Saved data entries

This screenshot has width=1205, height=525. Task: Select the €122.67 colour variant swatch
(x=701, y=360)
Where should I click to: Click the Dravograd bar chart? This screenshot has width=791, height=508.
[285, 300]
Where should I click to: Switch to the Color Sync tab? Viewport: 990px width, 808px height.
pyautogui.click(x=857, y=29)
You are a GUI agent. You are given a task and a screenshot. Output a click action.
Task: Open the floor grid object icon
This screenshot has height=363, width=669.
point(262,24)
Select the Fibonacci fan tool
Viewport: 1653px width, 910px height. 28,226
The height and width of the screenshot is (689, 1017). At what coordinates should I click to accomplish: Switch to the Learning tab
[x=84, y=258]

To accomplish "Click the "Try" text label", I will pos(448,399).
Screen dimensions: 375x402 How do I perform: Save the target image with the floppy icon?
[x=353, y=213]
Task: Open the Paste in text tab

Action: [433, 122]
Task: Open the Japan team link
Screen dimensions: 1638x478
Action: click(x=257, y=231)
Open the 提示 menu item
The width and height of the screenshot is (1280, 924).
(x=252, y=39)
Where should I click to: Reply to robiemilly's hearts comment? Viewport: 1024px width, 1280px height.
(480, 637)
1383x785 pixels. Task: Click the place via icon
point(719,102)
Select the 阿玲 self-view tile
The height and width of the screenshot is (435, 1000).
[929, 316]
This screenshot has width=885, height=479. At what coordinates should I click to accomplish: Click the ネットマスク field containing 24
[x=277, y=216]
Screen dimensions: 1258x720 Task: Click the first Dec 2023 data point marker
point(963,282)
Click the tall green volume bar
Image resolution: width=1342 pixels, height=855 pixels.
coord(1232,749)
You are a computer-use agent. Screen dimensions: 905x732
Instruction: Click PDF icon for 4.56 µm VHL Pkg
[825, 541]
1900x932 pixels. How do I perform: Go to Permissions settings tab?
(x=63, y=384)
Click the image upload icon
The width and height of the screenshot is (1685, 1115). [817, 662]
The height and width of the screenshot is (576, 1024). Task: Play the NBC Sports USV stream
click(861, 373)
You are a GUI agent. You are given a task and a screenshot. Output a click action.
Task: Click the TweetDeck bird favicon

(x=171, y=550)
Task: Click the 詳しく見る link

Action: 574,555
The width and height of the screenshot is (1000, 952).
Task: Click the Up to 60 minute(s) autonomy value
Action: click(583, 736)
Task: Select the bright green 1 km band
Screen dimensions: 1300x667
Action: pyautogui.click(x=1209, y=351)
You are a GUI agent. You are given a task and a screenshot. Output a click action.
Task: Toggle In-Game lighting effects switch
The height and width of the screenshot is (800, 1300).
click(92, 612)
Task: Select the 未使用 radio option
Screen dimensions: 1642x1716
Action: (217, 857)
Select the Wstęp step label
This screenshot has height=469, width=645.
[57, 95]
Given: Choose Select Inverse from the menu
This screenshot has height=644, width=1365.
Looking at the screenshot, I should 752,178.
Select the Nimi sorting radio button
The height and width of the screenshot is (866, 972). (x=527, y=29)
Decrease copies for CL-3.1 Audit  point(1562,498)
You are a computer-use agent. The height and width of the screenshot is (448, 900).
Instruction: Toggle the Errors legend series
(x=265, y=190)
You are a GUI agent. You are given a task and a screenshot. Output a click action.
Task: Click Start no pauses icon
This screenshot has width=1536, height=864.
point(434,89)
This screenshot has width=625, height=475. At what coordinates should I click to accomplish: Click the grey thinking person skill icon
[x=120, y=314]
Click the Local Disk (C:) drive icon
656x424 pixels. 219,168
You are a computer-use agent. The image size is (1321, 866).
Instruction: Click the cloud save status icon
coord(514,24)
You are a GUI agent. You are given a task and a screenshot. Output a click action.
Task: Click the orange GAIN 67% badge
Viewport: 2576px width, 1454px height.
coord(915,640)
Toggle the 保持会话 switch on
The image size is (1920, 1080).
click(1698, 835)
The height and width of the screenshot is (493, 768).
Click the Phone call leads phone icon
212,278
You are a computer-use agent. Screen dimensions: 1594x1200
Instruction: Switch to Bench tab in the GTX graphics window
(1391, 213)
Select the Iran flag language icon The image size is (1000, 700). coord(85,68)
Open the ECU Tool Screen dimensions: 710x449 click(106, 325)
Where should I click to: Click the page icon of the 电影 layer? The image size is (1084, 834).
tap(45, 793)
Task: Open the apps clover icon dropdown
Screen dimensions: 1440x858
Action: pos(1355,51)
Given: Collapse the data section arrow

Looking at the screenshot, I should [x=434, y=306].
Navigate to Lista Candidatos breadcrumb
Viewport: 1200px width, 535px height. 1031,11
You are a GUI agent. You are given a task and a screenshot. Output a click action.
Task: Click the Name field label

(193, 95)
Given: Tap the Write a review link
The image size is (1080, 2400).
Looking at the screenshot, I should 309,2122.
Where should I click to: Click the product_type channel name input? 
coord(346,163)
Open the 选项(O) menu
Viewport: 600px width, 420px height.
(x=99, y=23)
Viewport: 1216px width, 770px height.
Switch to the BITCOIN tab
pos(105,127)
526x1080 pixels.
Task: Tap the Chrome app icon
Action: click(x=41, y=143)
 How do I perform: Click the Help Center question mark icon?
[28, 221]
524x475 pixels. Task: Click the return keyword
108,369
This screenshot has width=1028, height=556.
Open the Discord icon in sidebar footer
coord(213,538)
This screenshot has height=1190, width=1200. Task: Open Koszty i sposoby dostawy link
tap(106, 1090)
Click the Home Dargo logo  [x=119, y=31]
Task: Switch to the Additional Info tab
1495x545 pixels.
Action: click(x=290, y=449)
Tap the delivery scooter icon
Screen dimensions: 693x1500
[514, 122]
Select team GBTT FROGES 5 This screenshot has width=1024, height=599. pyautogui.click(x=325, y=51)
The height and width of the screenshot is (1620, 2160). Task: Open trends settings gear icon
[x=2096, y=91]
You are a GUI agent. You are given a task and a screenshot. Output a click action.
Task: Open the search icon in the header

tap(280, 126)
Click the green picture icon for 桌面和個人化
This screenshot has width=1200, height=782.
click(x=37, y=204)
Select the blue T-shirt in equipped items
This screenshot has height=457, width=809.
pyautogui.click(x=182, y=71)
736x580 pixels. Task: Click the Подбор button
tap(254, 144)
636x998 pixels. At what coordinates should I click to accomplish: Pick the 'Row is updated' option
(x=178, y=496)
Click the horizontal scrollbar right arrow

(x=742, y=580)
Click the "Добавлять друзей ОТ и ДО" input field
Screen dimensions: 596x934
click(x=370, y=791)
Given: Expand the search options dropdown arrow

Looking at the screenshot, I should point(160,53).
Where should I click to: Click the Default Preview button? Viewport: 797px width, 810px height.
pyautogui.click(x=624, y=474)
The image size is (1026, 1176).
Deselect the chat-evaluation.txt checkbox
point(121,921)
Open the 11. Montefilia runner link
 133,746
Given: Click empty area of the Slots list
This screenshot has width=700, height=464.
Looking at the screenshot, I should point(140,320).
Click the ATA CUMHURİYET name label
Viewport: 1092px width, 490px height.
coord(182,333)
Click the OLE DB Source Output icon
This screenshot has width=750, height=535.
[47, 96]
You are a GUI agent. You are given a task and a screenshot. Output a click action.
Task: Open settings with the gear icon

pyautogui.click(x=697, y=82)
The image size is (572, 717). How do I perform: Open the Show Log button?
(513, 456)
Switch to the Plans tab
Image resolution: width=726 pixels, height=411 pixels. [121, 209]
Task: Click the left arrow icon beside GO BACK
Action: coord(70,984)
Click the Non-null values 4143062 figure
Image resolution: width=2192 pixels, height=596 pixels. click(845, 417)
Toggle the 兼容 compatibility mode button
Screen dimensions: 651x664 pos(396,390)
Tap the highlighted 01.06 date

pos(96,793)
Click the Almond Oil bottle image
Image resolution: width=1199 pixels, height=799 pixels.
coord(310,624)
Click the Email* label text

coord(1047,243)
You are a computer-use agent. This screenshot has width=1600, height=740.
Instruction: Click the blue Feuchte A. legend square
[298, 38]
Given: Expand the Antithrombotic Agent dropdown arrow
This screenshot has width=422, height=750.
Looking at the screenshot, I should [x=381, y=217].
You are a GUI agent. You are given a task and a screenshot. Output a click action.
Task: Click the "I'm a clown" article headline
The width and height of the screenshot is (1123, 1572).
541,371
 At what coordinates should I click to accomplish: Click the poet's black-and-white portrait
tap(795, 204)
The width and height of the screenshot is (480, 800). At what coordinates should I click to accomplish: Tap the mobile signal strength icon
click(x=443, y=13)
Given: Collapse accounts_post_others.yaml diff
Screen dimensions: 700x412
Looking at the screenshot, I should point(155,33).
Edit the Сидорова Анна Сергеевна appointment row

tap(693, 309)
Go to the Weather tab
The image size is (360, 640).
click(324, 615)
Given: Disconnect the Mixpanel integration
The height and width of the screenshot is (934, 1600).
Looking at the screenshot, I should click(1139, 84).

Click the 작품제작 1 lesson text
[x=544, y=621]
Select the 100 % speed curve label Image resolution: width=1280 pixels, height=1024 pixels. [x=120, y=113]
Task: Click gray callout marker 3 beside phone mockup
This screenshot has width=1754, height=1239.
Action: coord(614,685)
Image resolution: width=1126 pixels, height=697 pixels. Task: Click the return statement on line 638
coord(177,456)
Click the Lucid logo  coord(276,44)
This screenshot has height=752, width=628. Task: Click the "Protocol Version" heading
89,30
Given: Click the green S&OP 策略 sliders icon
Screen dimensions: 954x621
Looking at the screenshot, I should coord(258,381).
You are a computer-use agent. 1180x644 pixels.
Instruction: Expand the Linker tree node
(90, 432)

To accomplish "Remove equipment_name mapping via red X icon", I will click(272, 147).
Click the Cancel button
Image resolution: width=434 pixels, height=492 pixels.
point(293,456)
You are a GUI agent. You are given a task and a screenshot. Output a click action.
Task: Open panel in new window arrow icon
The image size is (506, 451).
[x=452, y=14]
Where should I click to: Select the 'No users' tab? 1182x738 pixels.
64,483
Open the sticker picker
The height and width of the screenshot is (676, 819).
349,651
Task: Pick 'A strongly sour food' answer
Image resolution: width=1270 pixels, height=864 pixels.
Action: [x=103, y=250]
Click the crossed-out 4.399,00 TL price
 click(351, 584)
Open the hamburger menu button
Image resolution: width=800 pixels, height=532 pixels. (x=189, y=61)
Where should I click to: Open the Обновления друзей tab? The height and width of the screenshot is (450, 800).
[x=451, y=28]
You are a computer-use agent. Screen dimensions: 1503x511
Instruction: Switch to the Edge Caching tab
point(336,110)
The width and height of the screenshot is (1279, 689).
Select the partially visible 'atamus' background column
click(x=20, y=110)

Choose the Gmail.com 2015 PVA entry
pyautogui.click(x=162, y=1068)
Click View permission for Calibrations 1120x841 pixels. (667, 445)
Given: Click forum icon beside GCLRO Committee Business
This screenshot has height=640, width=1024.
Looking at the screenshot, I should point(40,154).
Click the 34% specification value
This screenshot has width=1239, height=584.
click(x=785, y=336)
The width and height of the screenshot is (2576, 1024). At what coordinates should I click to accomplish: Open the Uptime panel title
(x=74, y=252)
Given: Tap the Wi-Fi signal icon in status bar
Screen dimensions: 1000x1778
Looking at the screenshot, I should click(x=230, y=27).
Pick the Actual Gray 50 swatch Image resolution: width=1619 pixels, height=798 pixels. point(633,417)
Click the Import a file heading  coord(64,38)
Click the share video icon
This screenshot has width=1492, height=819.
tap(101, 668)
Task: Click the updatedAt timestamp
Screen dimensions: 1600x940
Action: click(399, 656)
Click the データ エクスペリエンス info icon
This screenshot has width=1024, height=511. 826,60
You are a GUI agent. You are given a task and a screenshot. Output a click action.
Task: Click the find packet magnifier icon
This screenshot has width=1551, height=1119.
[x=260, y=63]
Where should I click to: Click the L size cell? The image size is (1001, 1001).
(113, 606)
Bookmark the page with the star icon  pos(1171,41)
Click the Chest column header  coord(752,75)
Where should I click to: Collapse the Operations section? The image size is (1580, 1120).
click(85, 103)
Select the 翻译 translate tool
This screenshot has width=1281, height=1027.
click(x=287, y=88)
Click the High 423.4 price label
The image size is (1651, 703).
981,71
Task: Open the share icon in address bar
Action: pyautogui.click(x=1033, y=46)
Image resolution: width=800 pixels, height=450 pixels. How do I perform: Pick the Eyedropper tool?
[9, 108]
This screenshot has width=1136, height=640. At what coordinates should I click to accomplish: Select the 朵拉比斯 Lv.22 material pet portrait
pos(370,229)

- PROBLEM TO SOLVE
Using the records above, copy all lines that include the word "computer".

- TASK RESPONSE
You are a computer-use agent. Screen dimensions: 905x732
You are a computer-use agent. The height and width of the screenshot is (448, 900).
You are a computer-use agent. The image size is (1321, 866).
You are a computer-use agent. Screen dimensions: 1594x1200
You are a computer-use agent. This screenshot has width=1600, height=740.
You are a computer-use agent. 1180x644 pixels.
You are a computer-use agent. Screen dimensions: 1503x511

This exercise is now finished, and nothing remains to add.